5. Challenges: Context, Latency, and Multi-Round Consistency
Key unsolved challenges persist:
- Context Drift and Boundary Ambiguity: FD-SLMs suffer from divergent context maintenance—they struggle to keep track of instruction-following or dialogue memory over multiple overlapping rounds, with latency and success rates degrading by up to 30% from the first to the tenth round (Zhang et al., 13 Nov 2025).
- Latent Turn Segmentation: Blurring between user and agent turns complicates real-time arbitration, with imperfect segmentation leading to incorrect state assignments or lost input.
- Latency Accumulation: Real-time operation adds processing delay per round; only streaming architectures with sub-chunk prediction achieve sustained low latency (e.g., Freeze-Omni median end-to-end latency ≈ 753 ms) (Wang et al., 1 Nov 2024).
- Robustness under Noise and Interrupts: Background noise and frequent interruptions degrade interruption response rates and dialogue quality, requiring robust front-end filtering and noise augmentation (Peng et al., 25 Jul 2025).
- Instruction Following and Safety: Multi-round settings lead to context loss and reduced instruction-following success, while safety refusal rates remain stable (≈90%) (Zhang et al., 13 Nov 2025).
Recommended strategies include improved learned turn segmentation, extended attention memories, hierarchical encoders, benchmarking multi-round latency, and expansion to multilingual and noisy environments.
6. Future Directions and Open Research Problems
Emerging trends and open challenges for FD-SLMs include:
- Unified End-to-End Architectures: Further integration is anticipated, where ASR, TTS, and FSM are subsumed within a multimodal LLM that directly models audio and content streams, with next token-pair prediction for synchronous control.
- Data Expansion and Multimodality: Extension to richer datasets covering multi-party, multilingual, noisy, and multimodal (vision, gesture) contexts is necessary to capture complex conversational phenomena (Cui et al., 10 Aug 2025).
- Reinforcement and Human-in-the-Loop Learning: Deployment of RL-based optimization (e.g., DPO for interruption/backchanneling) and A/B user studies to refine naturalness and prosody.
- Adaptive Turn Length and Prosodic Planning: Adaptive control over turn length and timing, integration of paralinguistic features, and planning-inspired text guidance have shown to markedly improve semantic coherence (Cui et al., 10 Aug 2025).
- Scalable Model Recipes: Recipes implementing frozen-backbone modularity, as in Freeze-Omni, allow rapid adaptation to future LLMs and avoid catastrophic forgetting (Wang et al., 1 Nov 2024).
In summary, FD-SLMs constitute a rapidly evolving paradigm for natural, synchronous spoken dialogue modeling—characterized by tightly aligned sensory and neural modules, end-to-end token prediction with embedded state control, formal benchmarks targeting multi-round and interruptive interaction, and persistent challenges in context drift, segmentation, and sustained latency. Future research is likely to consolidate modular control, streaming multimodal integration, and continuous evaluation methodologies to further close the gap between human-like interaction and machine-generated dialogue (Wang et al., 29 May 2024, Zhang et al., 13 Nov 2025, Ge et al., 26 Sep 2025, Cui et al., 10 Aug 2025, Wang et al., 1 Nov 2024, Liao et al., 19 Feb 2025, Peng et al., 25 Jul 2025).

--- Task goal ---
According to the FD-SLM text, what is the median end-to-end latency of Freeze-Omni? The lines after this text come from a separate source.

--- Available data ---
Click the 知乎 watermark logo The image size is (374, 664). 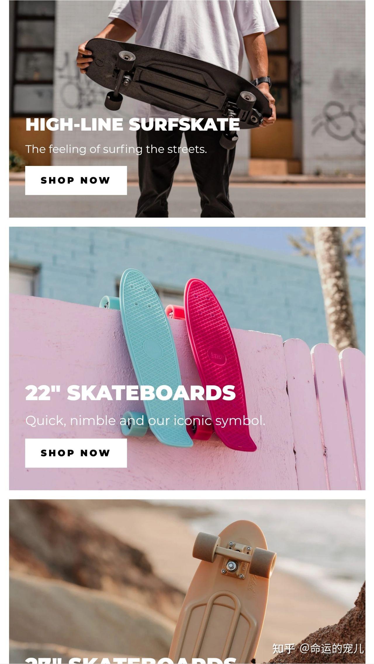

--- Finished exercise ---
About 753 ms.